Seizure detection and forecasting competitions were run on Kaggle.com using open access chronic ambulatory intracranial EEG (iEEG) from 5 canines with naturally occurring epilepsy and two humans undergoing prolonged wide-bandwidth iEEG monitoring. The competitions were sponsored by the National Institutes of Health, the American Epilepsy Society, and the Epilepsy Foundation.
The seizure detection contest ran from May to August 2014. Ambulatory iEEG data clips 1 second in duration were provided from seizures and from interictal, seizure-free epochs. Data clips were extracted from chronic ambulatory recordings from four canines with naturally occurring epilepsy, and eight patients undergoing intracranial monitoring as part of their presurgical evaluation for epilepsy. Contestants provided two classifications for the clips: seizure vs. interictal, and early seizure vs. interictal or late seizure. Submissions were ranked based on the area under the ROC curve.
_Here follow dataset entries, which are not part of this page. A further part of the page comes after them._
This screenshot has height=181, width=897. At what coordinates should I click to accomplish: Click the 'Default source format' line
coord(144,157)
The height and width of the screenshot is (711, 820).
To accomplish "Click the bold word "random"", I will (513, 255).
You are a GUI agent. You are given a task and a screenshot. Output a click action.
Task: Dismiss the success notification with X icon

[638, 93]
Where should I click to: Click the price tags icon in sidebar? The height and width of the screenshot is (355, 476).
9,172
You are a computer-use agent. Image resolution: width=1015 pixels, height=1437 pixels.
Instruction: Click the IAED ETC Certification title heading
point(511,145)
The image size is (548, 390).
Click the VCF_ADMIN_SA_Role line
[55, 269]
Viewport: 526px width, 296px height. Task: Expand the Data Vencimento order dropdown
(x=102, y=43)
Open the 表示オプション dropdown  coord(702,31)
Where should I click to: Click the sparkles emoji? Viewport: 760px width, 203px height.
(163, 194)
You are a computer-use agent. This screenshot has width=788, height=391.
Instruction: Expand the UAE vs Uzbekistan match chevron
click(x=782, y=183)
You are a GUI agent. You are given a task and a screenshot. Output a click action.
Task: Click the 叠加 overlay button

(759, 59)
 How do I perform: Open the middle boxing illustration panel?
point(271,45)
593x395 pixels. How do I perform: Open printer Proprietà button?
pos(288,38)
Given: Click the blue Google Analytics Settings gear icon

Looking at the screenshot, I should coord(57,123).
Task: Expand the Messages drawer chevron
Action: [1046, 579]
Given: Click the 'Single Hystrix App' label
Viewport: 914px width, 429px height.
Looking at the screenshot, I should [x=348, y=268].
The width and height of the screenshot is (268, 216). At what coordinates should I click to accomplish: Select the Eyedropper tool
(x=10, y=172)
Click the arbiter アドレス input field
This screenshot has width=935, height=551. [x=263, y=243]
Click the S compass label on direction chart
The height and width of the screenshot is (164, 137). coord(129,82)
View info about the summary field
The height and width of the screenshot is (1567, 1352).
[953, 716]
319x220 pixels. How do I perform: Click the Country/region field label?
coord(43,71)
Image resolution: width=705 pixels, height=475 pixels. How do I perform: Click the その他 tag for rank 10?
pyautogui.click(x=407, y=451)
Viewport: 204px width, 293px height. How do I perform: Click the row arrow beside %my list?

The seizure forecasting contest ran from August to November 2014. Data was provided to participants as 10-minute interictal and preictal clips, with approximately half of the 60Gb data bundle labeled (interictal/Preictal) for algorithm training and half unlabeled for evaluation. In total 654 participants submitted 17,856 classifications of the unlabeled test data. The contestants developed custom algorithms and uploaded their classifications (interictal/Preictal) for the unknown testing data, and a randomly selected 40% of data segments were scored and results broadcasted on a public leaderboard. After the competition ended the top placing contestants were invited to run their algorithms on unlabeled held-out data from four of the canines, in order to assess the robustness and broader applicability of these algorithms.